Madam President, May 11th will mark the second anniversary of the fatal shooting of Palestinian-American and accomplished Al Jazeera journalist Shireen Abu Akleh.  She was shot in the head while reporting on an Israeli raid in the Jenine refugee camp in the West Bank.  At the time of her death, she was wearing a bullet proof vest with PRESS written in large letters on the front and back. 

While there had been earlier exchanges of gunfire between Israeli soldiers and Palestinian militants, no credible evidence has been produced that the shooter acted in legitimate self-defense. No one in Shireen’s immediate vicinity was armed, and no shots were fired from her location.  Another journalist near her was also shot, but he survived. 

Shortly after Shireen’s death, Secretary of State Antony Blinken rightly called for a credible, thorough investigation and that the individuals responsible be held accountable.  Israeli officials first denied responsibility, but when it became clear where the shots were fired from, they called Shireen’s death an unintentional, tragic mistake.  The shooter reportedly fired from an armored vehicle, 190 meters away.  

The inescapable conclusion is that she was intentionally targeted.  The question is why?  My predecessor, Senator Patrick Leahy, asked detailed questions about her case, including why the Leahy Law was not applied to stop U.S. assistance to the unit responsible for Shireen’s death.  His questions were never answered.

Since then, there has been no credible investigation.  I am disappointed that Israeli authorities have failed to fully cooperate with U.S. efforts to determine what happened. 

Nobody has been held accountable.

Shireen Abu Akleh’s case has become one of many unresolved shootings in the West Bank and Gaza.  Since Hamas’ attack on October 7th, more than 140 journalists have reportedly been killed in Gaza.  None of those cases have been investigated and no one has been punished.

We have not, and will not, forget Shireen Abu Akleh.  She was an American citizen.  More importantly, she was an innocent civilian doing her job, for which she paid with her life.  She, her family, and her colleagues in the press deserve justice. 

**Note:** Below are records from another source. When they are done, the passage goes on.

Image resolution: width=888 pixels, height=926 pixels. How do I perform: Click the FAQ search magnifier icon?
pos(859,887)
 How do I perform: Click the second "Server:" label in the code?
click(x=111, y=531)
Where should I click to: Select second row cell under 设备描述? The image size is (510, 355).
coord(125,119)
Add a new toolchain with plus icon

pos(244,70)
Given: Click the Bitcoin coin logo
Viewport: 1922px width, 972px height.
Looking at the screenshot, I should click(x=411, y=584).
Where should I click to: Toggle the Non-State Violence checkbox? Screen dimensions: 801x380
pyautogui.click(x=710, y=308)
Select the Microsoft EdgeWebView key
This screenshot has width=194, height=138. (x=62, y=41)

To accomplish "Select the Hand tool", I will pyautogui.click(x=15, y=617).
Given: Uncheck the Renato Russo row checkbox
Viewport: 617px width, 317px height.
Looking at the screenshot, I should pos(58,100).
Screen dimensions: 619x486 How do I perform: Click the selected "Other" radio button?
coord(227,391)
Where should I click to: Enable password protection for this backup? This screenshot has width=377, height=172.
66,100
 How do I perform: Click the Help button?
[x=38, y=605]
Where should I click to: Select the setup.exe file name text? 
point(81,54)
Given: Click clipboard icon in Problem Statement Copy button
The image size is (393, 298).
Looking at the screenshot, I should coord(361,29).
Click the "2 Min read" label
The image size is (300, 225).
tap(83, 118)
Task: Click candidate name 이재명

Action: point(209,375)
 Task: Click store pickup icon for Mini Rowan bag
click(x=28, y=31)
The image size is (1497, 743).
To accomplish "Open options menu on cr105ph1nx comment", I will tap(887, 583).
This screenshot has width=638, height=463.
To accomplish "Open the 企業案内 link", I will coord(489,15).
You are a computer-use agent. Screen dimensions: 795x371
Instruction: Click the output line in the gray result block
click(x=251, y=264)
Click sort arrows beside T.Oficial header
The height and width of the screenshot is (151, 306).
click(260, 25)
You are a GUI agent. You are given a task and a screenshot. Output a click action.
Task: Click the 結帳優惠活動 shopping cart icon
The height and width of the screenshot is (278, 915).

On May 3rd, World Press Freedom Day, Secretary Blinken said:

“In their pursuit of truth, journalists often face unprecedented danger worldwide. On World Press Freedom Day, we recognize their bravery, resilience and vital role in ensuring the free flow of accurate information. Our support for journalists and an independent media is unwavering.”

Secretary Blinken should use his influence and insist on the credible, thorough investigation of the killing of Shireen Abu Akleh that he called for two years ago, and that those responsible be brought to justice.